As a reminder, the multistep forecast errors are generated by producing 1 to \(h\) steps ahead forecasts from each observation in-sample starting from \(t=1\) and ending with \(t=T-h\) and subtracting it from the respective actual values. We have already discussed them and loss functions based on them in Section 11.3. They can be a useful diagnostic instrument, but they have one important property, which is sometimes ignored by researchers. In contrast with the residual \(e_t\), which is expected not to be autocorrelated, the forecast errors \(e_{t+i}\) and \(e_{t+j}\) for \(i \neq j\) should always be correlated if the persistence matrix of the model contains non-zero values. This is discussed by Svetunkov et al. (2023a) who showed that the only case when the forecast errors are uncorrelated is when the model is deterministic and does not have autocorrelated residuals. The correlation between the forecast errors will be stronger the closer \(i\) and \(j\) are to each other (e.g. it will be stronger between \(e_{t+3}\) and \(e_{t+4}\) than between \(e_{t+3}\) and \(e_{t+6}\)).

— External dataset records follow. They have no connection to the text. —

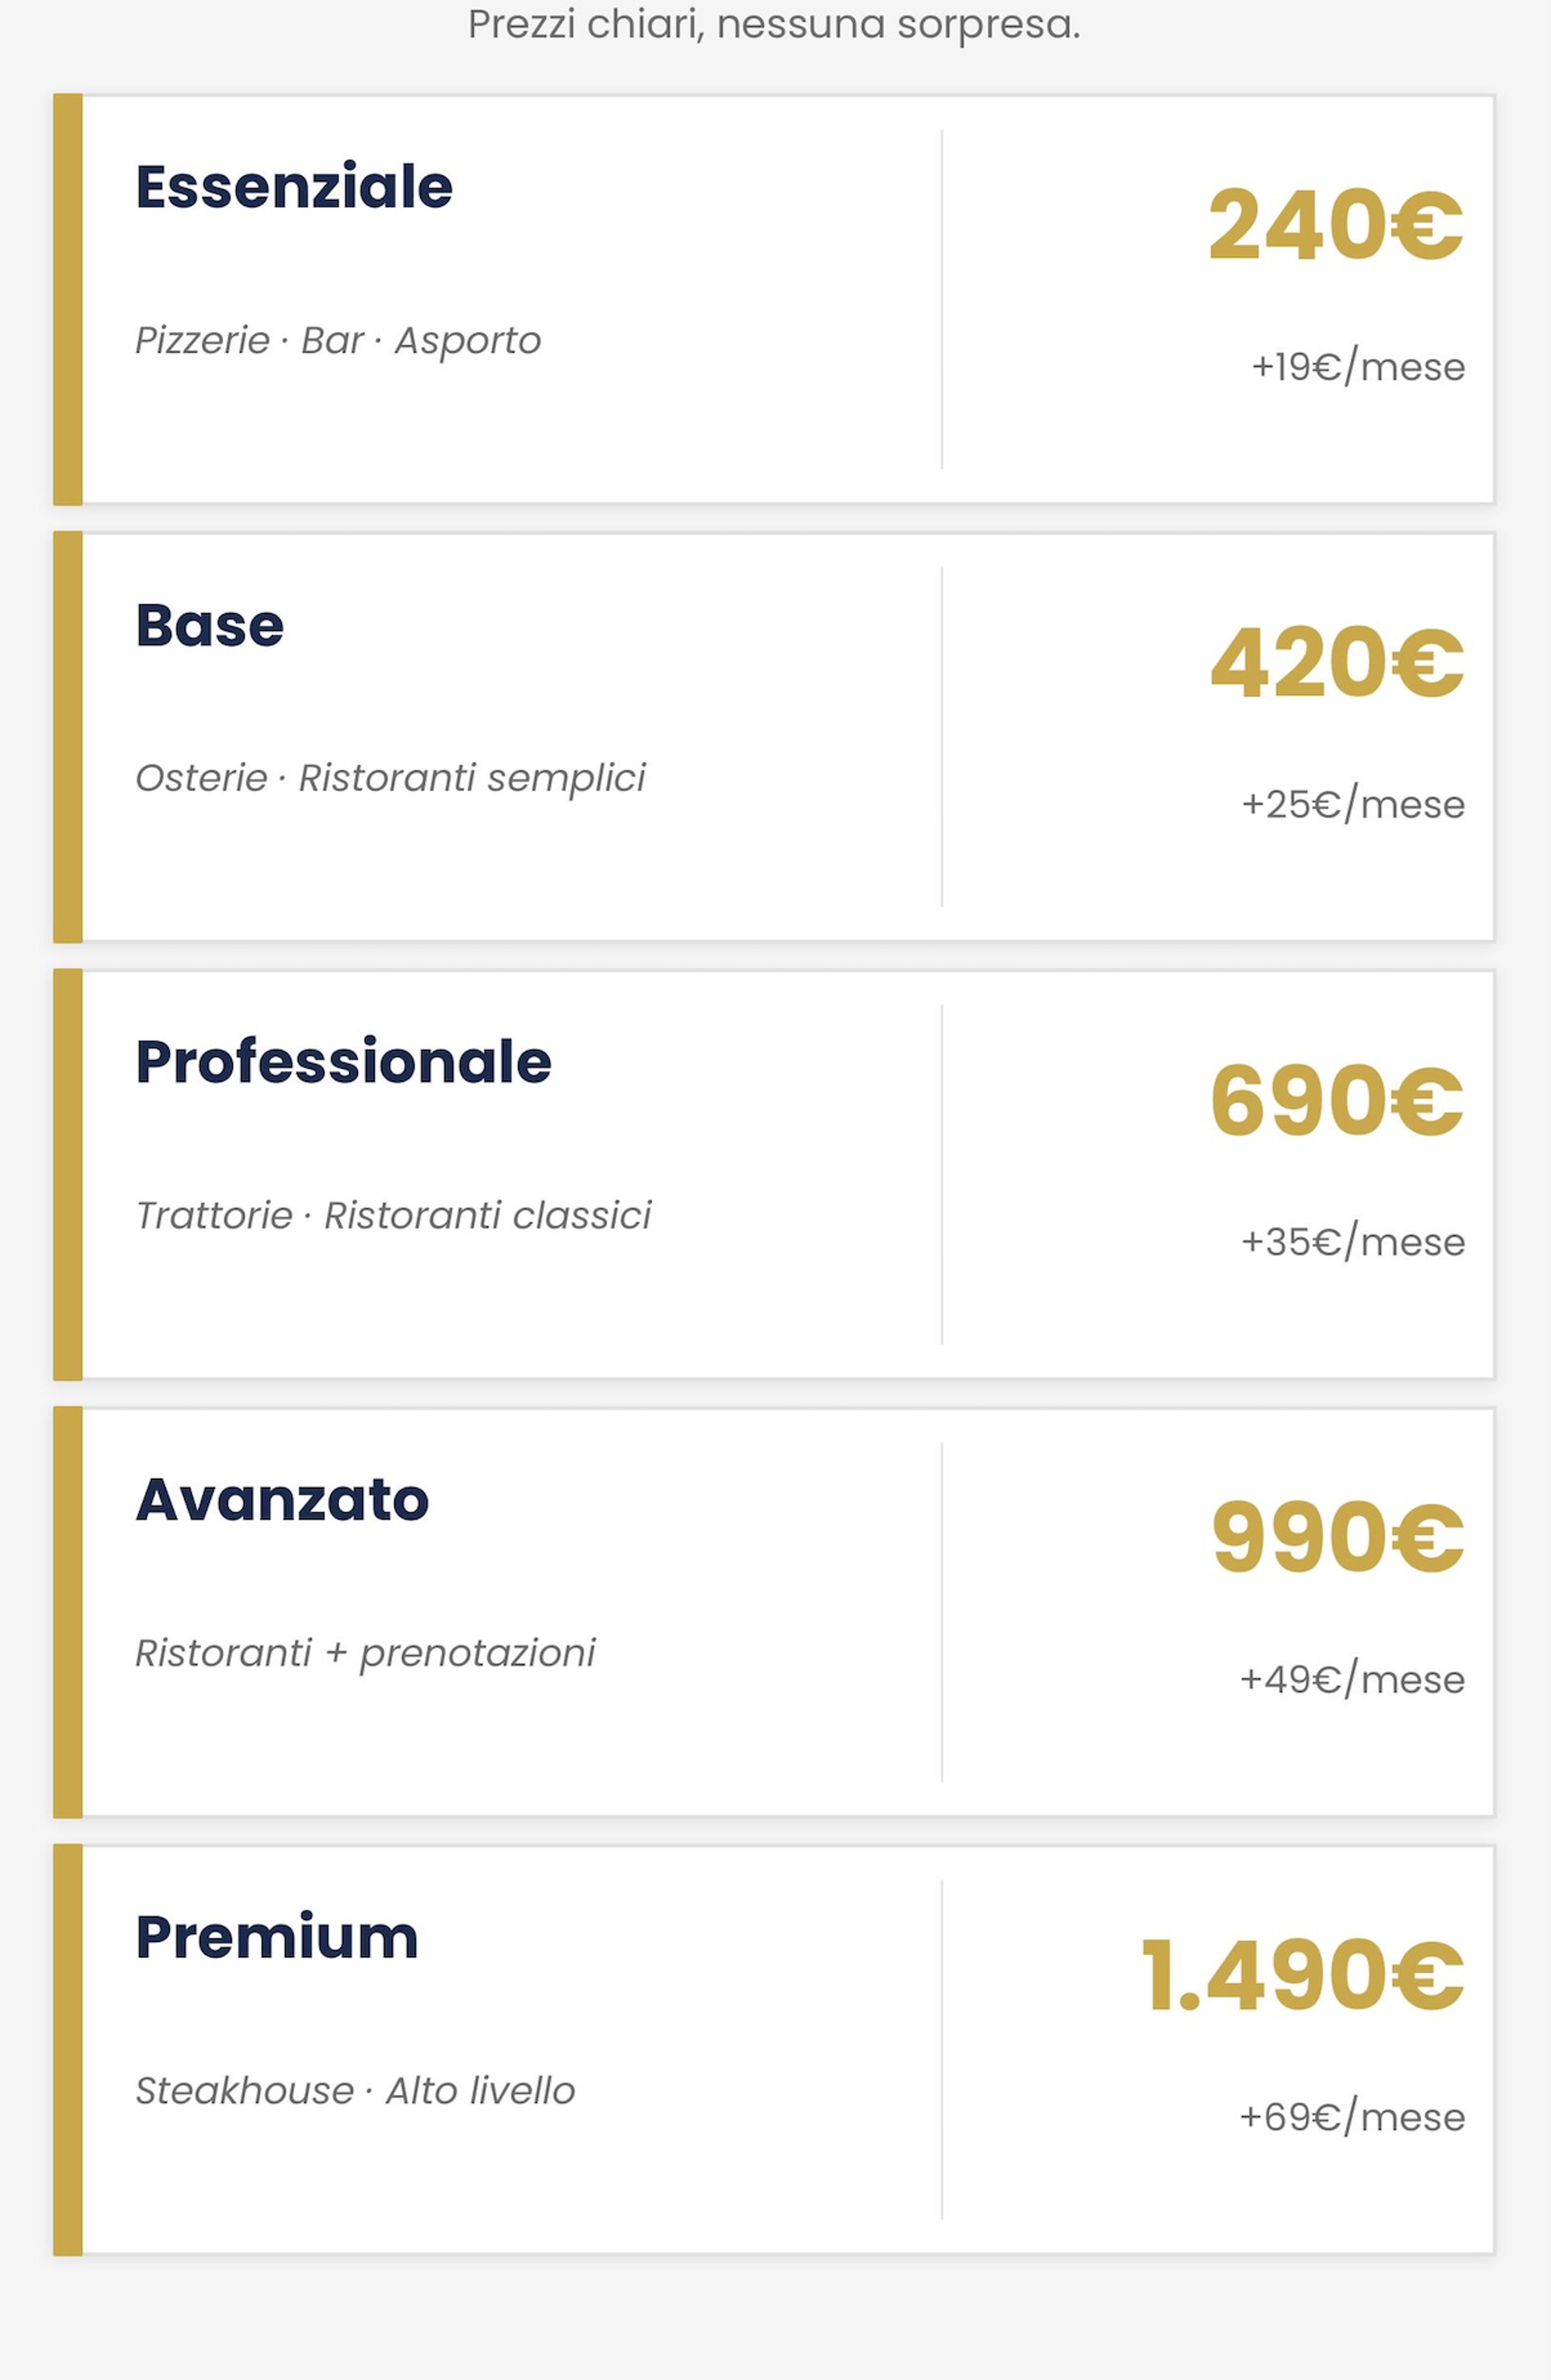1551x2380 pixels.
Task: Click the 240€ price
Action: 1335,225
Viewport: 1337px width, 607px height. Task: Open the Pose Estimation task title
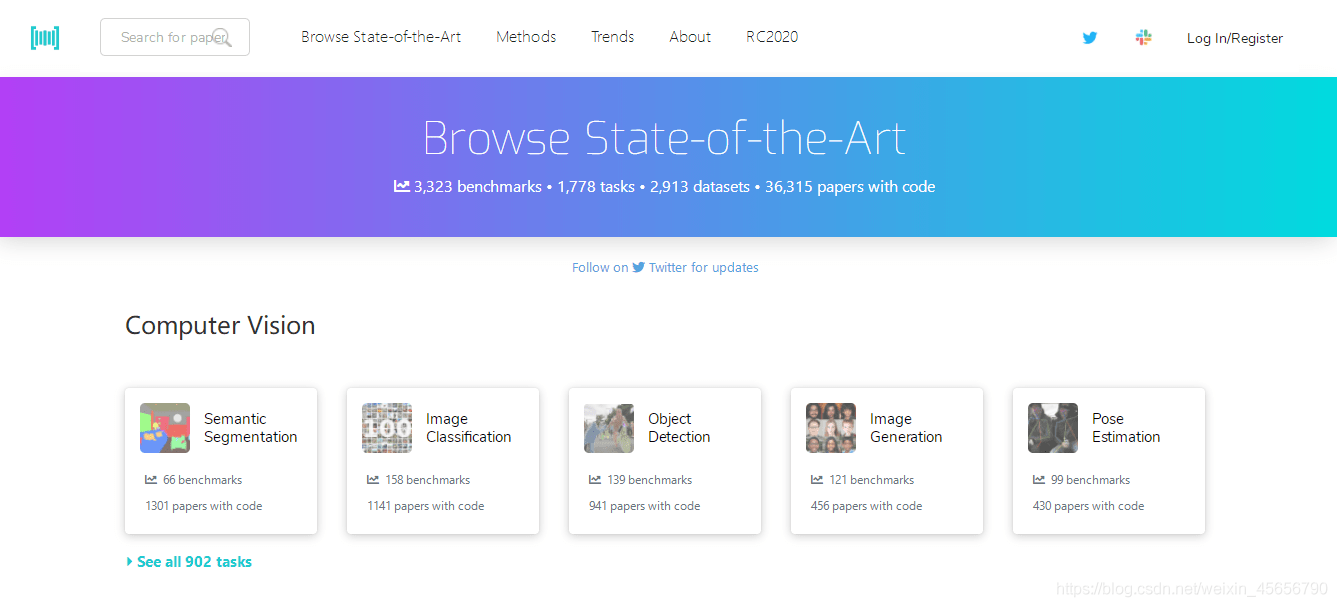[x=1126, y=428]
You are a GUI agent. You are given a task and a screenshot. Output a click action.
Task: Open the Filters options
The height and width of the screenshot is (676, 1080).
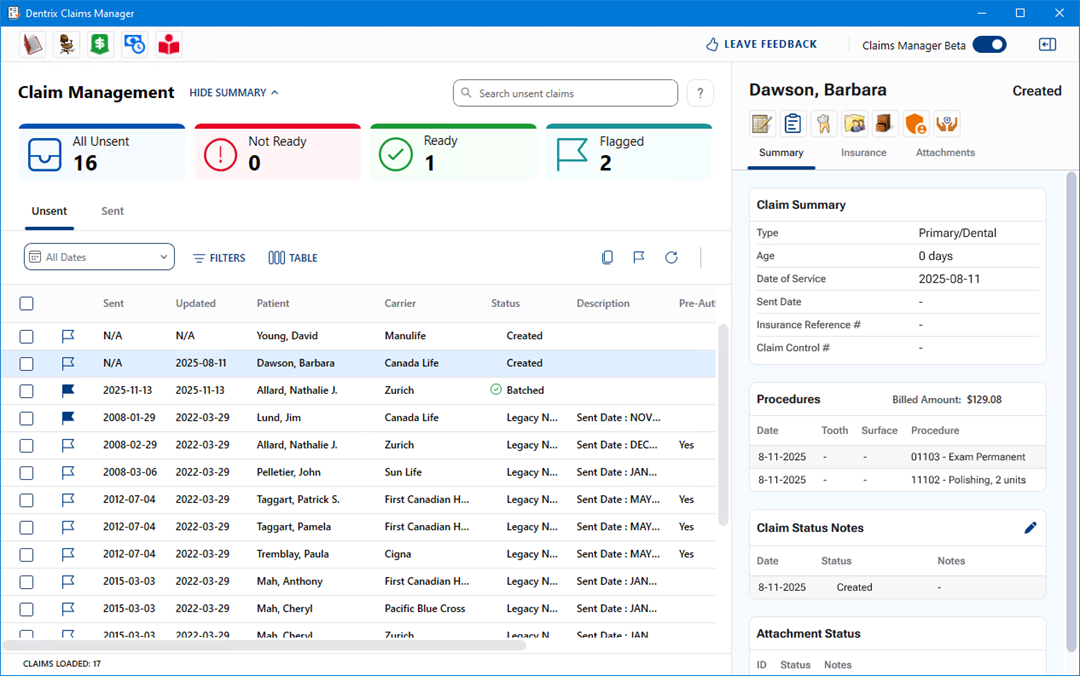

In R, the multistep forecast errors can be extracted via `rmultistep()`

function from the `smooth`

package. For demonstration purposes we use model 5:

```
# Extract multistep errors
<- rmultistep(adamSeat05, h=10)
adamSeat05ResidMulti # Give adequate names to the columns
colnames(adamSeat05ResidMulti) <- c(1:10)
# Calculate correlation matrix for forecast errors
cor(adamSeat05ResidMulti) |>
round(3)
```

```
## 1 2 3 4 5 6 7 8 9 10
## 1 1.000 0.305 0.272 0.159 0.091 0.201 0.133 0.109 0.002 0.089
## 2 0.305 1.000 0.354 0.310 0.191 0.144 0.242 0.175 0.137 0.047
## 3 0.272 0.354 1.000 0.383 0.332 0.233 0.175 0.266 0.183 0.164
## 4 0.159 0.310 0.383 1.000 0.388 0.351 0.244 0.188 0.262 0.192
## 5 0.091 0.191 0.332 0.388 1.000 0.400 0.353 0.243 0.170 0.254
## 6 0.201 0.144 0.233 0.351 0.400 1.000 0.416 0.362 0.236 0.182
## 7 0.133 0.242 0.175 0.244 0.353 0.416 1.000 0.421 0.352 0.237
## 8 0.109 0.175 0.266 0.188 0.243 0.362 0.421 1.000 0.420 0.357
## 9 0.002 0.137 0.183 0.262 0.170 0.236 0.352 0.420 1.000 0.415
## 10 0.089 0.047 0.164 0.192 0.254 0.182 0.237 0.357 0.415 1.000
```

As we can see from the output above, the correlations between the neighbouring forecast errors is higher than between the ones with larger distance. We cannot use this property for diagnostics purposes, it is just one of the features of dynamic models that we should keep in mind.